### Objective
Repeat the entries below, switching every "GUI agent" to "interface agent" and leaving everything else unchanged.

━━ Records for this task

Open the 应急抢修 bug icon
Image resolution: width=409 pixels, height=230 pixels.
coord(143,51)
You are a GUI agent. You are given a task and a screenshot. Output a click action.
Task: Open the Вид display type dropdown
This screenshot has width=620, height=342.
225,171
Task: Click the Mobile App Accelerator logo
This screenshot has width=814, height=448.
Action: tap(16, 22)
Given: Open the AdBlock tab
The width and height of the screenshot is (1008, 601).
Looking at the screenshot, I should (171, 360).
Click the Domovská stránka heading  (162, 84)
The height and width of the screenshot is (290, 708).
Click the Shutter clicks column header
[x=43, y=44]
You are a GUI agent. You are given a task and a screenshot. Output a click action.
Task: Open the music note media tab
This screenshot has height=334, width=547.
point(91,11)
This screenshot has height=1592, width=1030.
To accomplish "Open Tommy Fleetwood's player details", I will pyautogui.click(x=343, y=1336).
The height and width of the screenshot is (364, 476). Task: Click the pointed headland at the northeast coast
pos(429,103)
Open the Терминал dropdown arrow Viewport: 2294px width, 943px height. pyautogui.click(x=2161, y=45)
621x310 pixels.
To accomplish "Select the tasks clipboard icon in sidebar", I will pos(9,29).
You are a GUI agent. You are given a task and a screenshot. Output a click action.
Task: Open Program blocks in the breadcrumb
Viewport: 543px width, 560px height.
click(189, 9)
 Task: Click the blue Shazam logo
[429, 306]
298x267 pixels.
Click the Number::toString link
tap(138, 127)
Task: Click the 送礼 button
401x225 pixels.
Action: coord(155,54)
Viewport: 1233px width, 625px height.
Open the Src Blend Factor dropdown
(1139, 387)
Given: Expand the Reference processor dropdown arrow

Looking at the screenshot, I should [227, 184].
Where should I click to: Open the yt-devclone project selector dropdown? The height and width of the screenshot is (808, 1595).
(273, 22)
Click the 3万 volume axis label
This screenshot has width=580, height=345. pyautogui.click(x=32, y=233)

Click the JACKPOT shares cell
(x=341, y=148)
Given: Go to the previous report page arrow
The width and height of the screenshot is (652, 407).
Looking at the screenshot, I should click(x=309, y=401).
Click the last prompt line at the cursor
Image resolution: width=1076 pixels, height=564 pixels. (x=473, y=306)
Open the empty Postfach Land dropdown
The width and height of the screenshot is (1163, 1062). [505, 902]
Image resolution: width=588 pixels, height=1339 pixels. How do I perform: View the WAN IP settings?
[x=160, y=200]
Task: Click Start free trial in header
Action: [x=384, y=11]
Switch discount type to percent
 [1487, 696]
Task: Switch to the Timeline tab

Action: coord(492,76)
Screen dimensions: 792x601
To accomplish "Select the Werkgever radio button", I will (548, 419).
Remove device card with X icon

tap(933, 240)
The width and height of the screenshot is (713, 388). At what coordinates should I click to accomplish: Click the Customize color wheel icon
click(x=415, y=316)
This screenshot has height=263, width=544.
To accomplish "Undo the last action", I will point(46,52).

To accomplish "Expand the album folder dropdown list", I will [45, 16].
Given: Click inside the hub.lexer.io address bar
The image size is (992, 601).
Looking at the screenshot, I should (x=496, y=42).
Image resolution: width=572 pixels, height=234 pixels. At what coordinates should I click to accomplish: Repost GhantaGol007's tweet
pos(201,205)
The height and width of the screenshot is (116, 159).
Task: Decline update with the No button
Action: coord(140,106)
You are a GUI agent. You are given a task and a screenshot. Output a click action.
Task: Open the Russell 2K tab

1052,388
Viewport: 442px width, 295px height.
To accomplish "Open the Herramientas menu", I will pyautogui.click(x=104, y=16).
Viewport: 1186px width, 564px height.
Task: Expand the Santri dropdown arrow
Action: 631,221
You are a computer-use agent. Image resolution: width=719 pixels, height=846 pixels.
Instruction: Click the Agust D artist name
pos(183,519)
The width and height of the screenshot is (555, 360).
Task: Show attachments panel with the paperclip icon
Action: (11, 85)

━━━━

### Exercise response
Open the 应急抢修 bug icon
Image resolution: width=409 pixels, height=230 pixels.
coord(143,51)
You are a interface agent. You are given a task and a screenshot. Output a click action.
Task: Open the Вид display type dropdown
This screenshot has width=620, height=342.
225,171
Task: Click the Mobile App Accelerator logo
This screenshot has width=814, height=448.
Action: tap(16, 22)
Given: Open the AdBlock tab
The width and height of the screenshot is (1008, 601).
Looking at the screenshot, I should (171, 360).
Click the Domovská stránka heading  (162, 84)
The height and width of the screenshot is (290, 708).
Click the Shutter clicks column header
[x=43, y=44]
You are a interface agent. You are given a task and a screenshot. Output a click action.
Task: Open the music note media tab
This screenshot has height=334, width=547.
point(91,11)
This screenshot has height=1592, width=1030.
To accomplish "Open Tommy Fleetwood's player details", I will pyautogui.click(x=343, y=1336).
The height and width of the screenshot is (364, 476). Task: Click the pointed headland at the northeast coast
pos(429,103)
Open the Терминал dropdown arrow Viewport: 2294px width, 943px height. pyautogui.click(x=2161, y=45)
621x310 pixels.
To accomplish "Select the tasks clipboard icon in sidebar", I will pos(9,29).
You are a interface agent. You are given a task and a screenshot. Output a click action.
Task: Open Program blocks in the breadcrumb
Viewport: 543px width, 560px height.
click(189, 9)
 Task: Click the blue Shazam logo
[429, 306]
298x267 pixels.
Click the Number::toString link
tap(138, 127)
Task: Click the 送礼 button
401x225 pixels.
Action: coord(155,54)
Viewport: 1233px width, 625px height.
Open the Src Blend Factor dropdown
(1139, 387)
Given: Expand the Reference processor dropdown arrow

Looking at the screenshot, I should [227, 184].
Where should I click to: Open the yt-devclone project selector dropdown? The height and width of the screenshot is (808, 1595).
(273, 22)
Click the 3万 volume axis label
This screenshot has width=580, height=345. pyautogui.click(x=32, y=233)

Click the JACKPOT shares cell
(x=341, y=148)
Given: Go to the previous report page arrow
The width and height of the screenshot is (652, 407).
Looking at the screenshot, I should click(x=309, y=401).
Click the last prompt line at the cursor
Image resolution: width=1076 pixels, height=564 pixels. (x=473, y=306)
Open the empty Postfach Land dropdown
The width and height of the screenshot is (1163, 1062). [505, 902]
Image resolution: width=588 pixels, height=1339 pixels. How do I perform: View the WAN IP settings?
[x=160, y=200]
Task: Click Start free trial in header
Action: [x=384, y=11]
Switch discount type to percent
 [1487, 696]
Task: Switch to the Timeline tab

Action: coord(492,76)
Screen dimensions: 792x601
To accomplish "Select the Werkgever radio button", I will (548, 419).
Remove device card with X icon

tap(933, 240)
The width and height of the screenshot is (713, 388). At what coordinates should I click to accomplish: Click the Customize color wheel icon
click(x=415, y=316)
This screenshot has height=263, width=544.
To accomplish "Undo the last action", I will point(46,52).

To accomplish "Expand the album folder dropdown list", I will [45, 16].
Given: Click inside the hub.lexer.io address bar
The image size is (992, 601).
Looking at the screenshot, I should (x=496, y=42).
Image resolution: width=572 pixels, height=234 pixels. At what coordinates should I click to accomplish: Repost GhantaGol007's tweet
pos(201,205)
The height and width of the screenshot is (116, 159).
Task: Decline update with the No button
Action: coord(140,106)
You are a interface agent. You are given a task and a screenshot. Output a click action.
Task: Open the Russell 2K tab

1052,388
Viewport: 442px width, 295px height.
To accomplish "Open the Herramientas menu", I will pyautogui.click(x=104, y=16).
Viewport: 1186px width, 564px height.
Task: Expand the Santri dropdown arrow
Action: 631,221
You are a computer-use agent. Image resolution: width=719 pixels, height=846 pixels.
Instruction: Click the Agust D artist name
pos(183,519)
The width and height of the screenshot is (555, 360).
Task: Show attachments panel with the paperclip icon
Action: (11, 85)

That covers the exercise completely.